Red meat, including burgers, tends to be overlooked as part of a nutritious diet; but moderate amounts fit perfectly into a balanced diet. Burger meat packs your meal with nutrients, like iron, vitamin B-12, and protein. If you're a generally healthy person, a burger once in a while may have some benefits.
Optimal Iron Levels
Iron carries oxygen to cells, tissues, and organs. Red meats, such as burgers, are some of the best sources of heme iron. Heme iron is found only in animal-based foods, is highly bio-available, and easy for your body to use. According to the Office of Dietary Supplements, your body absorbs as much as 35 percent of the heme iron that you acquire from meat, versus only 2 - 20 percent of non-heme iron from plant-based foods. Adult men need eight milligrams of iron each day, while women require 18 milligrams. Pregnant women are recommended to take up to 27 milligrams, and breastfeeding moms need nine milligrams. Four ounces of 90-percent lean broiled burger meat has more than three milligrams of iron.

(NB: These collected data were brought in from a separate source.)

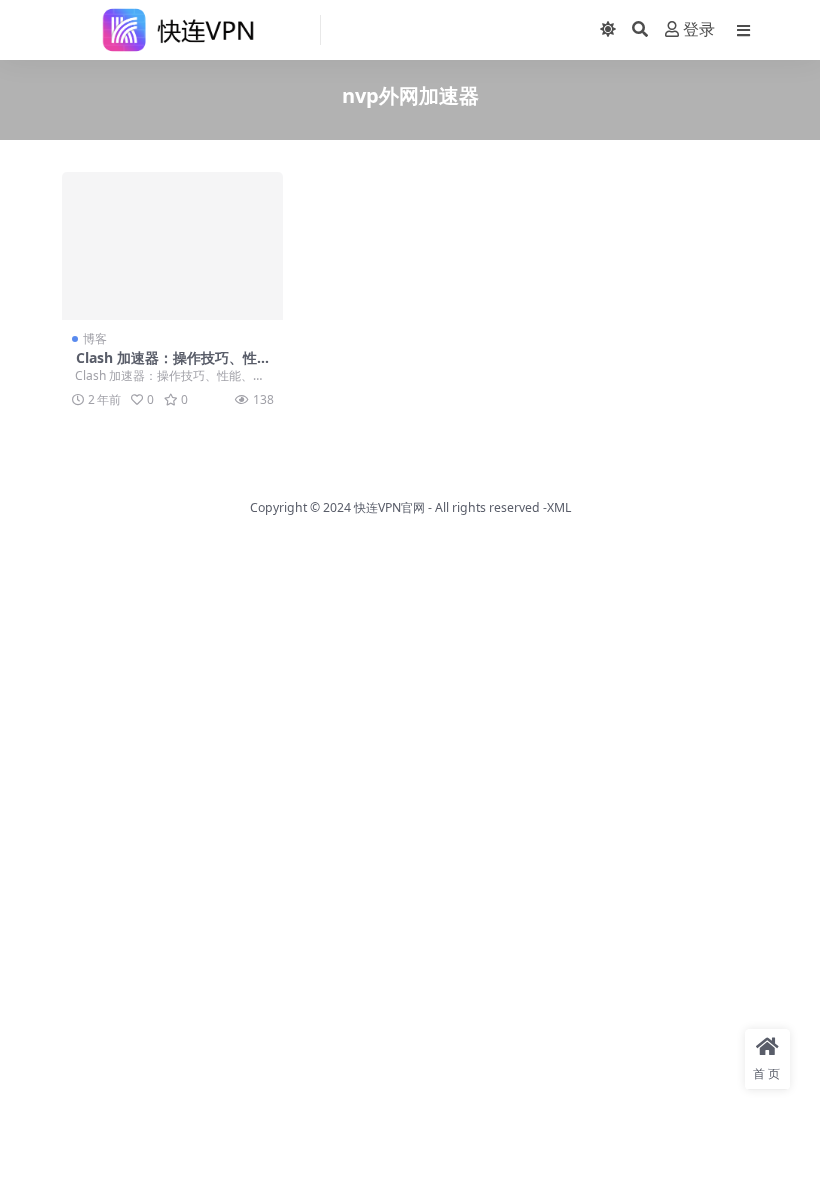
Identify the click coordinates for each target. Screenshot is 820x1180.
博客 (95, 338)
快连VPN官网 (389, 507)
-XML (555, 507)
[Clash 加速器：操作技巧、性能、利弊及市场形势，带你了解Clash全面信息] (172, 246)
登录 (699, 29)
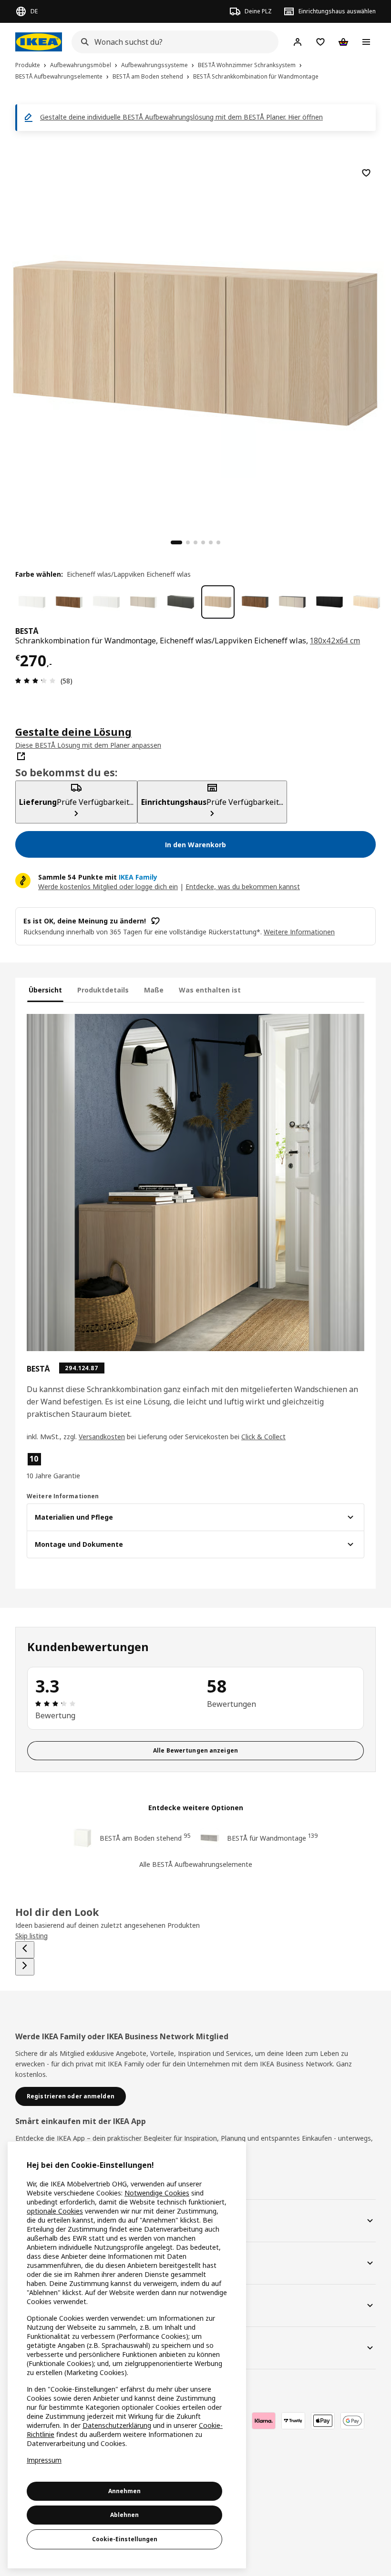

Proper Red Blood Cell Function
Vitamin B-12 is essential for the production of new red blood cells. Without adequate B-12, red blood cells form abnormal shapes, resulting in decreased oxygen delivery throughout your body. Adults of both genders need 2.4 micrograms of B-12 each day. In some cases, women may need more. During pregnancy, you need 2.6 micrograms each day, which increases further to 2.8 micrograms if breastfeeding. A four-ounce broiled burger patty provides nearly three micrograms of vitamin B-12, helping you meet your daily recommendation from one meal.
Rich Protein Source
Burgers are rich in protein, but you should select the leanest varieties, such as 90 percent lean or more, to avoid consuming too much fat and calories. Protein gives structure to cells, builds lean muscle mass, and acts as a backup energy source when carbohydrates and fat are not available. Your diet should consist of 10 - 35 percent protein. Because protein has four calories per gram, this equates to 50 - 175 grams per day for a 2,000-calorie diet, depending on your activity level. Four ounces of cooked burger meat has more than 30 grams of protein.
Cook burger meat thoroughly to eliminate pathogens that lead to food-borne illnesses. Checking the meat with a thermometer helps you determine if it reaches the proper cooking temperature. Another concern of red meat is the high saturated fat content. Saturated fat hardens arteries, elevates blood pressure, and ups your risk of cardiovascular disease when you have too much. Do not have more than 10 percent of your total calories come from saturated fat, which contains nine calories per gram. For a 2,000-calorie diet, you can have a maximum of 22 grams of saturated fat per day. You'll acquire nearly 5.5 grams from four ounces of 90-percent lean burger meat.